§ Assigned task
With all pictures omitted, return verbatim the lines from the beginning of the records below through the line containing "The height and".

§ Records for the task

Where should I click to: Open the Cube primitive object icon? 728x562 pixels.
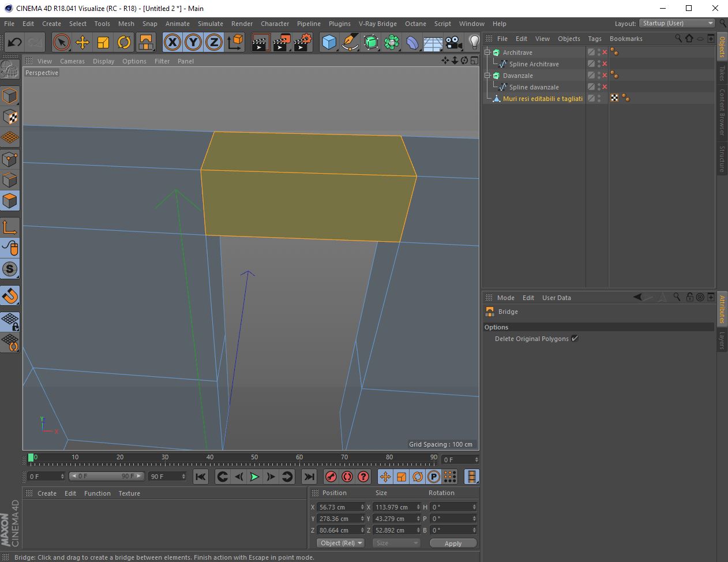[x=329, y=42]
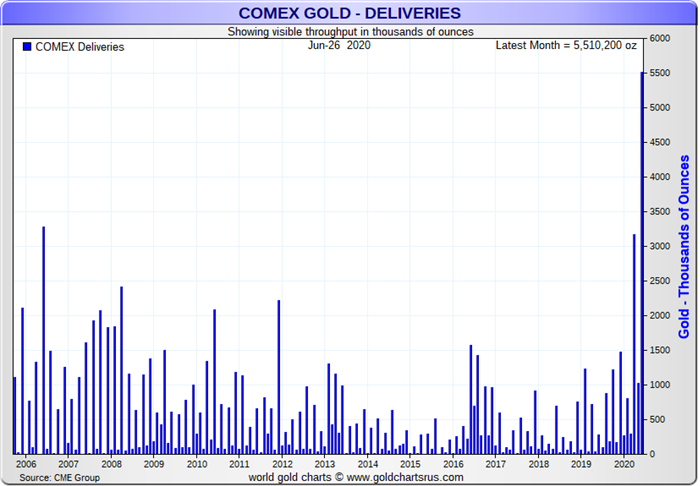Click the 6000 y-axis tick label
The width and height of the screenshot is (700, 486).
[660, 38]
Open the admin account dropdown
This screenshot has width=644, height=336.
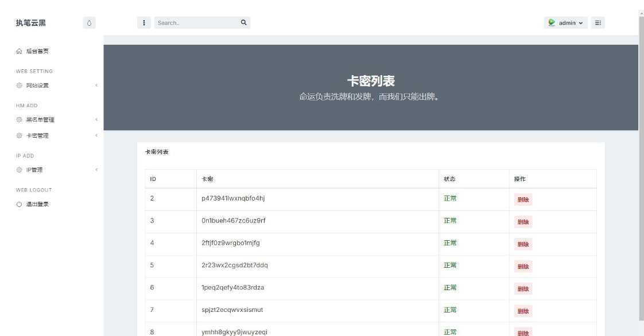[x=567, y=22]
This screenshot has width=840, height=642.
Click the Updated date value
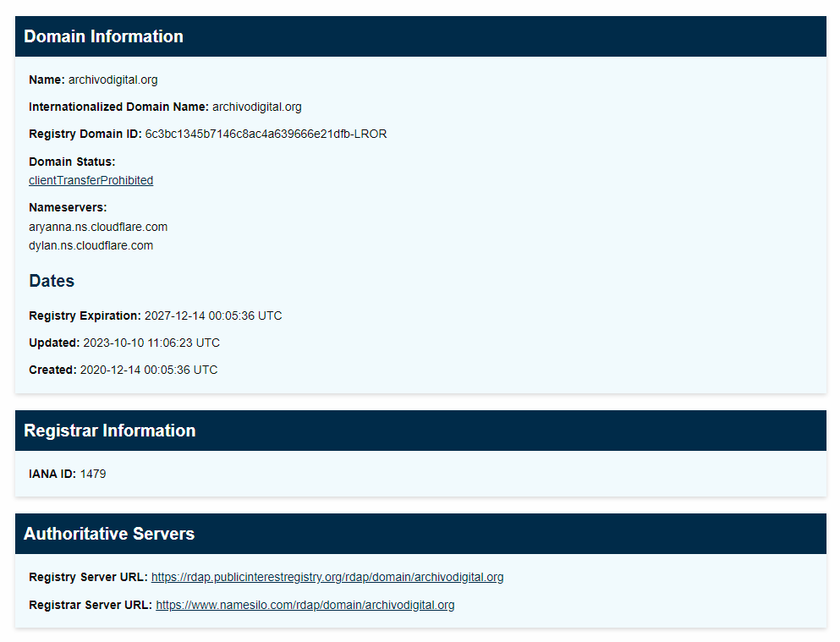click(x=151, y=343)
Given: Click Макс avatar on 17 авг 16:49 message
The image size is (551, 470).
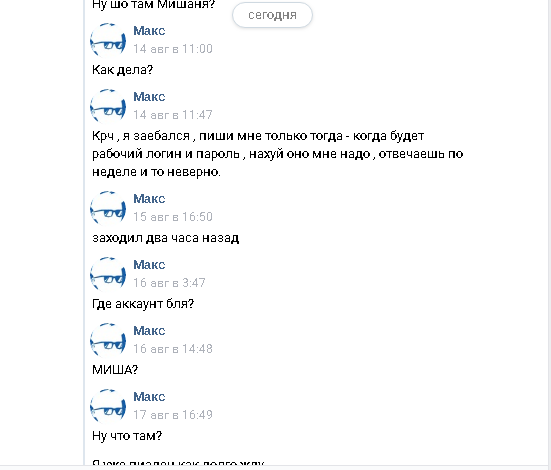Looking at the screenshot, I should (x=108, y=406).
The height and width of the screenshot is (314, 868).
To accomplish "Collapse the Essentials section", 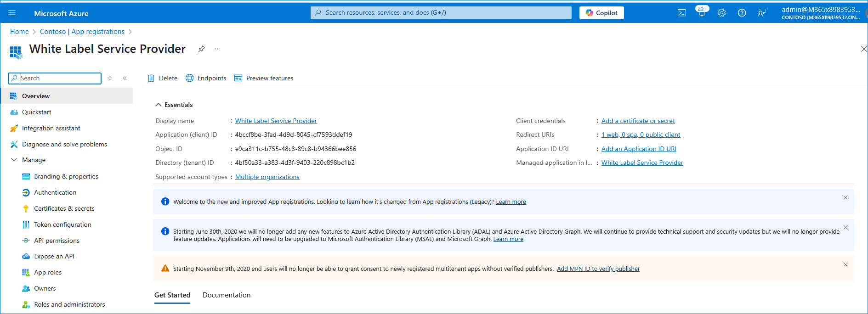I will [159, 105].
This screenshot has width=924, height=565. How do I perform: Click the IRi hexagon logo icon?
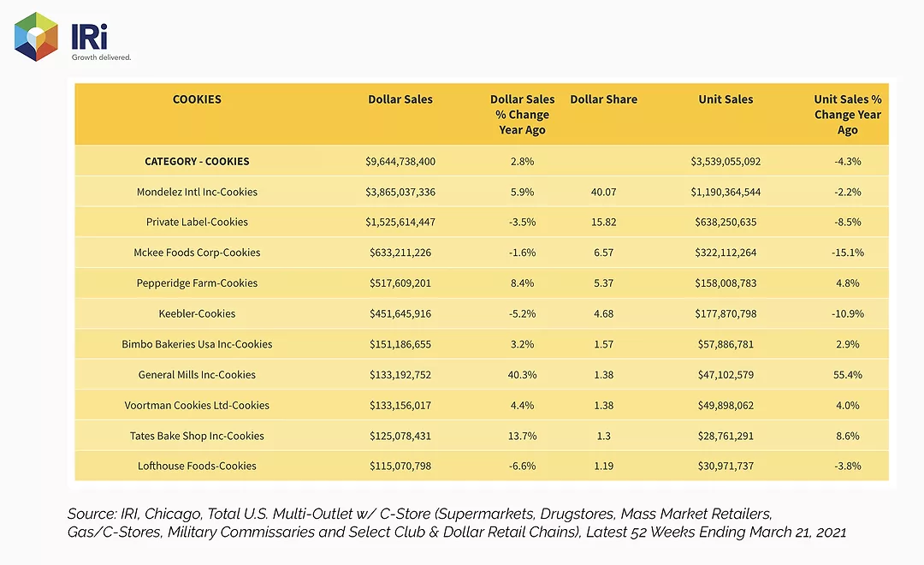[x=36, y=37]
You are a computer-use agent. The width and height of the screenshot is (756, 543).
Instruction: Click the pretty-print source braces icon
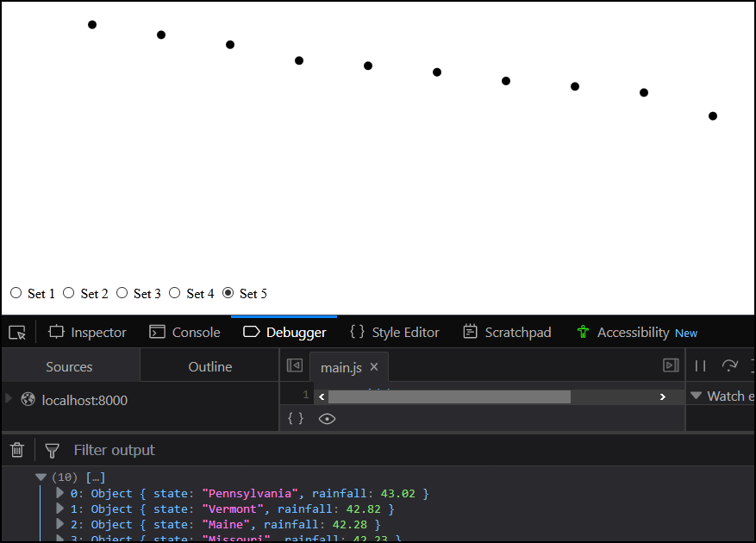pyautogui.click(x=296, y=418)
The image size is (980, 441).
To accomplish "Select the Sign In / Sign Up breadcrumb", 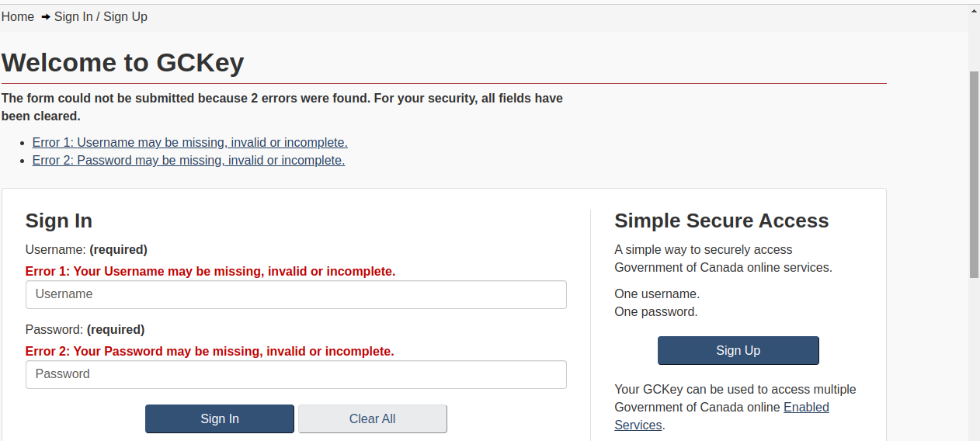I will click(x=100, y=16).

§ The completed task
Where should I click to: Open the Cube primitive object icon? 728x562 pixels.
[x=329, y=42]
Click the 6000 y-axis tick label
The width and height of the screenshot is (700, 486).
[660, 38]
Open the admin account dropdown
This screenshot has width=644, height=336.
[x=567, y=22]
This screenshot has width=840, height=642.
Click the Updated date value
click(x=151, y=343)
Given: Click Макс avatar on 17 авг 16:49 message
The image size is (551, 470).
Looking at the screenshot, I should (x=108, y=406).
The height and width of the screenshot is (314, 868).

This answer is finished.